# Page extract
Student Station on
the Air
From the Fall 1951 Injun Newsletter
KWOU
Although the term wired wireless sounds like a
double negative, it’s really the medium-technical term used to describe the
somewhat unique transmitting setup of Omaha University’s embryonic campus radio
station—KWOU.
The fledgling station began operations in the dying weeks of the
spring semester, transmitting about 10 watts through the university’s electric
system.
Broadcasting twice weekly (Tuesday and Friday
from 11:30 a.m. to 2:30 p.m.) on a frequency of 550 kilocycles, KWOU can be
picked up on an radio in the main building, Snack Shack, or in the university
parking lot.
With its studio and control room located on
the third floor, the small campus station provided young, intense Bruce Linton,
head of the university’s Speech and Radio Department, with the practical
workshop he needed to supplement his students’ classroom theory with some
hard-hitting practical experience in the often exasperating, always
fast-stepping field of radio broadcasting.
In Linton’s own words, “Our overall purpose is
to acquaint the student with some of the jobs that are to be found in small
stations all over the country.
A glance at its organizational setup reveals
that KWOU is equipped with many of the same posts found in a typical small
broadcasting operation.
Linton himself acts as station manager. The
staff also includes a program director, continuity director, a news and special
events director, an announcing and engineering section.
All except the engineering personnel are
selected from advanced radio broadcasting classes. Physics students handle the
engineering duties.
Two physics students built and maintained the
station’s transmitter last spring.

# Entries supplied

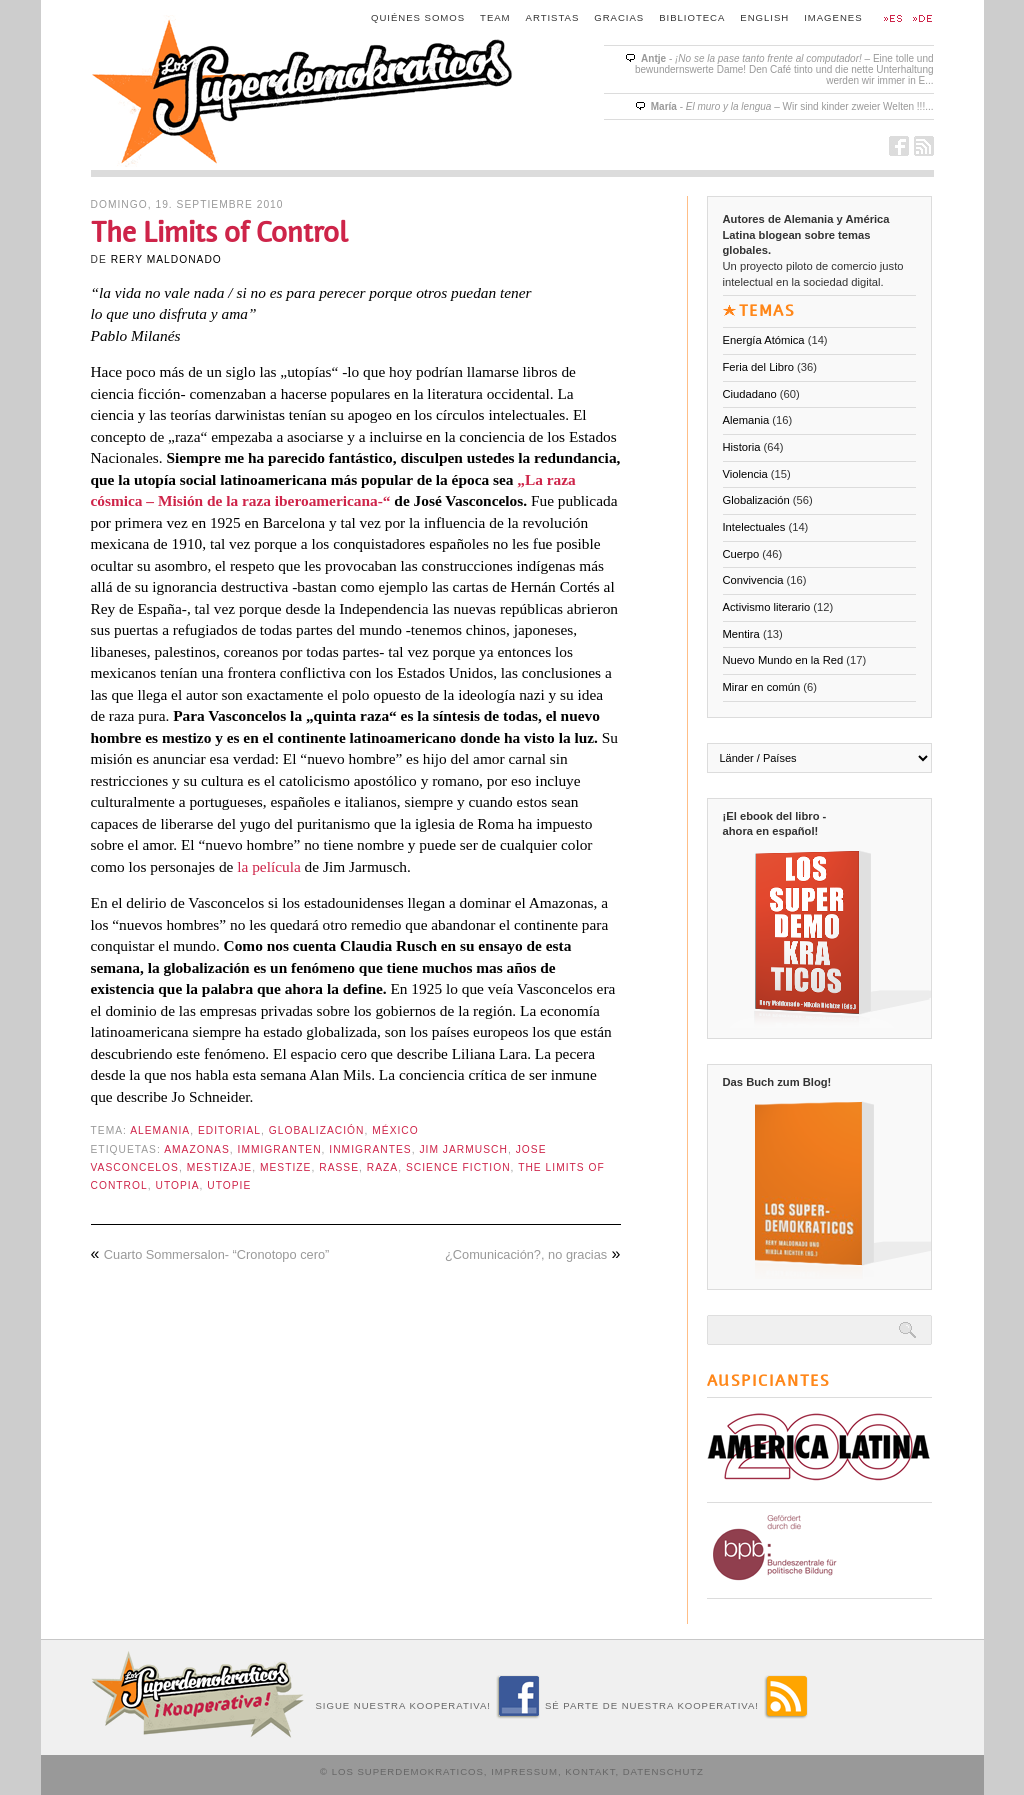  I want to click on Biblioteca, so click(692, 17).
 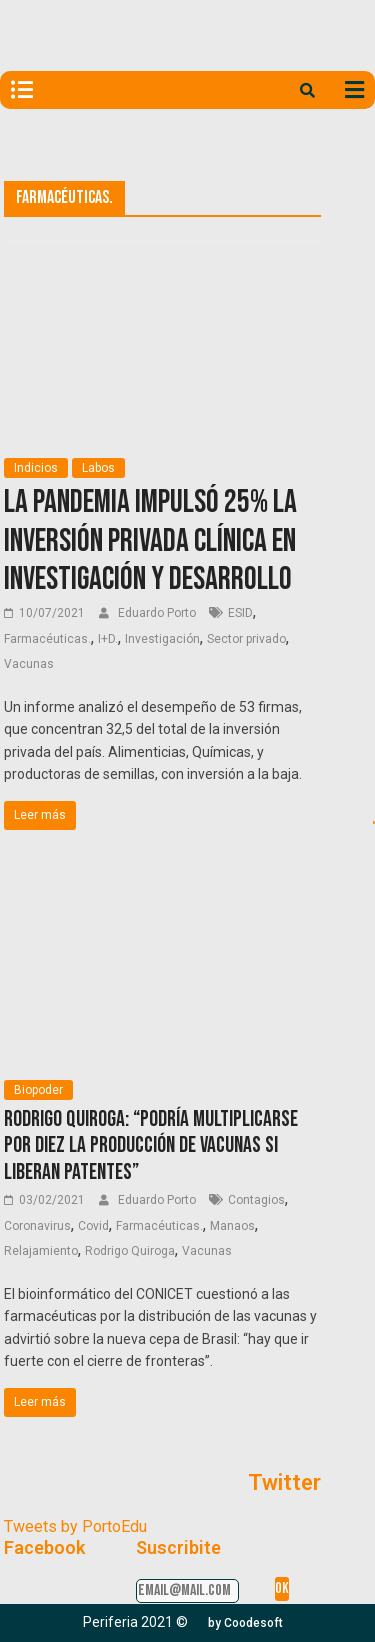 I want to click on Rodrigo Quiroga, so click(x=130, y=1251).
--
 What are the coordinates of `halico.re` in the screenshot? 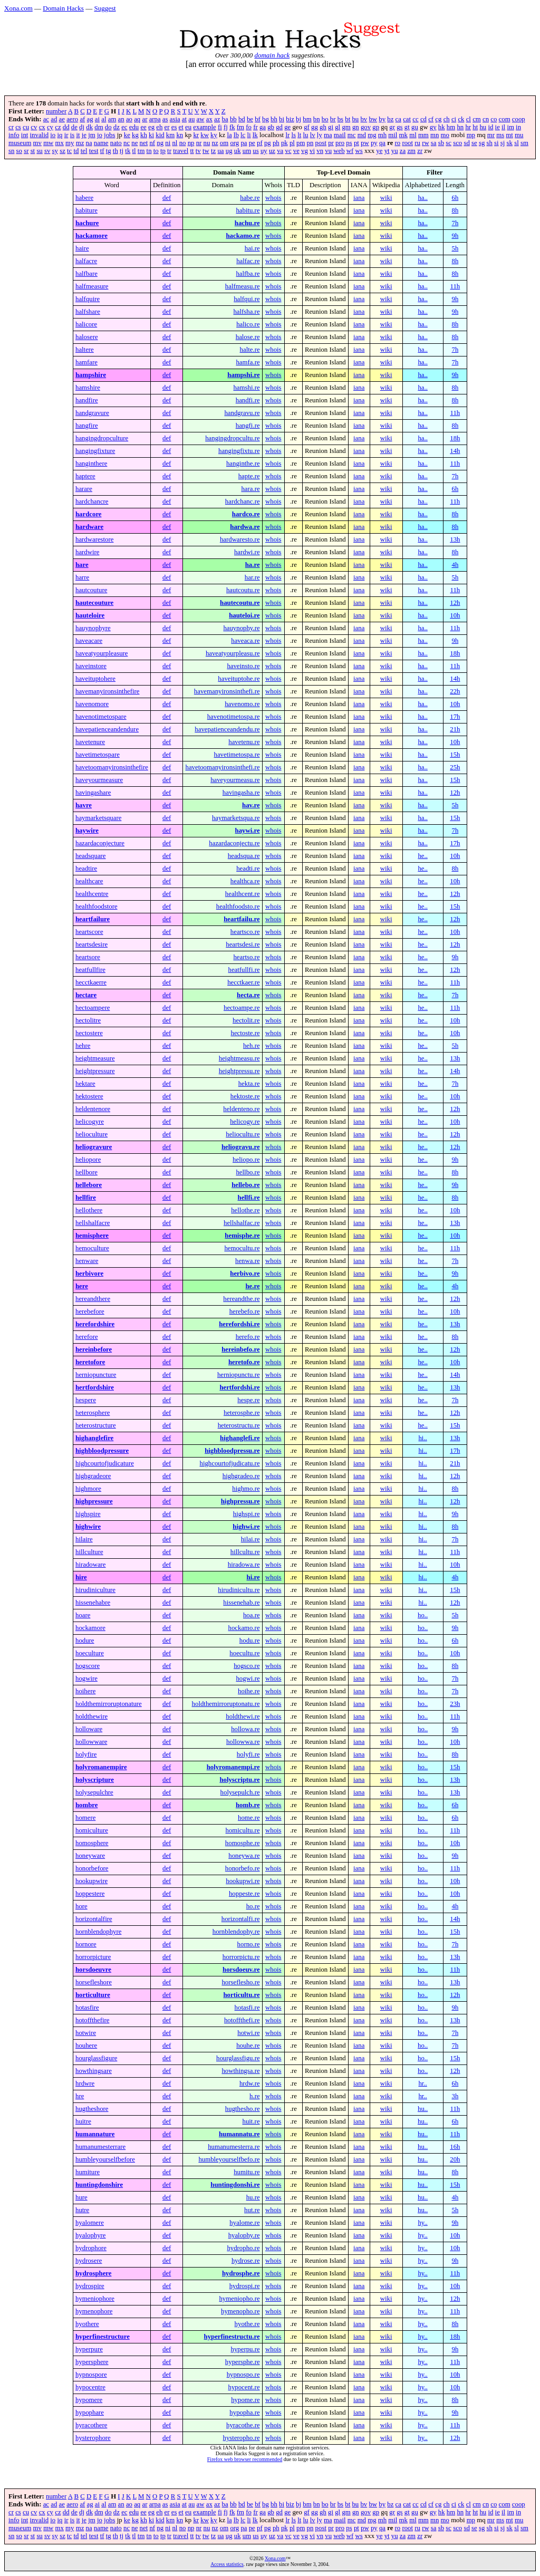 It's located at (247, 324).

# Directions
1: According to the article about the KWOU campus station, on what frequency did the station broadcast?
2: Carry on the article about the KWOU campus station from the point where it stops.

# Answers to the exercise
1: 550 kilocycles.

2:
Other physical equipment includes a
consollette, two turntables, a tape recorder, used not only for its standard
function of taping shows for later presentation, but also for recording every
minute of the station's on-the-air broadcasting for classroom study and
criticism.
Since the largest segment of the programming
day was and will be devoted to disc-jockey shows, a large record library is
essential. Thanks to the generosity of local radio stations, music shops,
students and some bargain hunting on Linton’s part, a good start has been made
on a classical, “pops,” and
sound-effects record library.
However, the station’s programming is by no
means limited to record shows. Two five-minute newscasts are sandwiched into
each broadcasting day, along with frequent dramatic, variety and other type
shows.
Linton thinks the station will be back on the
air about mid-October, with the same twice-weekly broadcasting schedule as last
semester. However, its broadcasting frequency will probably be changed, (“A
South Dakota station bothered us on 550”). Right now, Linton’s auditioning
prospective announcers, talking with candidates for the program director’s post
and other behind-the-scenes jobs on the staff.
He’s probably getting a taste of the same type
of experience he says is so valuable for his staff members—that of “working
against the clock.”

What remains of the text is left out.